The 'Other Crowd' in Ireland

Call them myth -- if you dare


February 23, 2003|By Michael Pakenham

I've lost count of the number of times I have gone to Ireland, and though a sad and maddening many visits have been to cover bloody violence, I always manage to spend a bit of time in the countryside. I have generations-removed paternal roots there, and celebrate them. My happiest trips have been poking about rural spots, on foot or horseback, sometimes with a fly rod, more often just to look and to listen.

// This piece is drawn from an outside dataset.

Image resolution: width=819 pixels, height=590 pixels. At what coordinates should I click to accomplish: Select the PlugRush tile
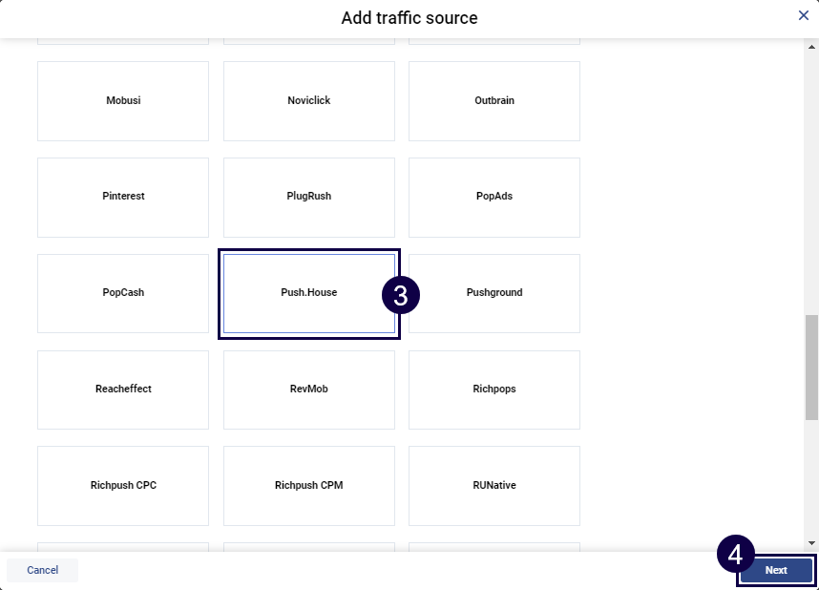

The listening is good. There is no rational explanation for the astronomically disproportionate eloquence of the Irish people. It is a tiny land -- an island the size of South Carolina, with a total population today, north and south, of 5.5 million, fewer souls than some 96 other countries of the world. Yet Irish men and women, consistently and over many centuries, have produced a huge share of the world's great literature -- poems, novels, drama.

Entire books have examined that long skein of eloquence; whole libraries witness and celebrate it. One of the more enchanting recent ones comes now from Eddie Lenihan, who may be Ireland's most celebrated storyteller. Were there a doubt, there is abundant evidence in his Meeting the Other Crowd: The Fairy Stories of Hidden Ireland, co-authored by Carolyn Eve Green (Tarcher / Putnam, 333 pages, $24.95).

Who is this "Other Crowd"? Also known in Ireland as fairies and as the Good People, they can be dangerous, and retributive. I think they deserve a lot of credit for Irish eloquence.

The general belief is that they are a race of fallen angels -- angels who sided with and joined Lucifer when he was cast from Heaven by God. And now, they yearn to return. Other mythology has it that they are descendants of prehistoric tribes native to Ireland, bellicose groups who upon losing in battle would disappear forever into the spirit world. They are full-sized, like humans -- though they are capable of transforming themselves into other shapes and forms -- a pig, a frog, a dwarf. They lost their wings when they were expelled from heaven.

But even today, Lenihan insists, "The fairies in Ireland are not a vague, impersonal force. They are people like ourselves. Of a different, a parallel, world, maybe, but similar to us in enough ways to be understood by us sufficiently to make us wary of Them, respectful of their habitations."

There is much irony about the Good People, which is fitting, for Ireland is a land of ironies. "There is a dark and vicious side to their nature" Lenihan writes. "And as was widely accepted in Ireland, a person might be better off to have nothing at all to do with the Good People. Too often the liaison ended in tragedy for the human."

And at another point, he warns: "One thing they know well: how to take advantage of our nature. They punish where it hurts most appropriately. They direct their vengeance at our weakest point, whether it be our affections or our greed."

For 27 years, Lenihan collected these stories in the south of Ireland. Some were direct, eyewitness accounts, others were tales handed down for generations. All were audio- or video-taped. He presents them in such a way as to preserve the tone and style of the speaker. He adds endnotes to most of the stories, many specifically informative as to place and time, others as to myth and ostensible doctrine. Some of them are only a page long, others a dozen or more pages.

Churches, Catholic and Protestant, of course, reject fairies as superstition and as troublesome. Government education systems reject the whole thing as nonsense. As Ireland has turned rapidly from primarily rural to overwhelmingly urban, Lenihan bemoans, the old lore is not being passed on as it used to be.

Believers know the Good People's principal territory is within the fairy rings -- or raths or, in common usage, "forts" --that almost any tourist to rural Ireland has seen: circles of stone encompassing a quarter-acre to an acre. There are 45,000 of them in Ireland. Archeologists attribute them to various prehistoric human purposes and constructions. There is a strong Irish law against destroying one. Is that because of belief in the Other People, or is it to preserve historic artifacts? Don't ask me.

Their territory goes well beyond the forts, especially including the paths they have always traveled. The whitethorn bush, a common, long-lived shrub in Ireland, is especially important to them, and to remove one is to invite retribution -- often fatal.

The fairies play games, Irish games -- hurling, Gaelic football, horseracing -- and have weddings, funerals, dinner parties. They are visible only under special circumstances, mainly of their own choosing.

They need "live" humans somehow to complete certain purposes; there are many reports here of real men, women and children being drawn into such ceremonies, games and celebrations and returning from them undamaged -- unless they accept food from the fairies, which will cause them to be imprisoned forever, part of the other world.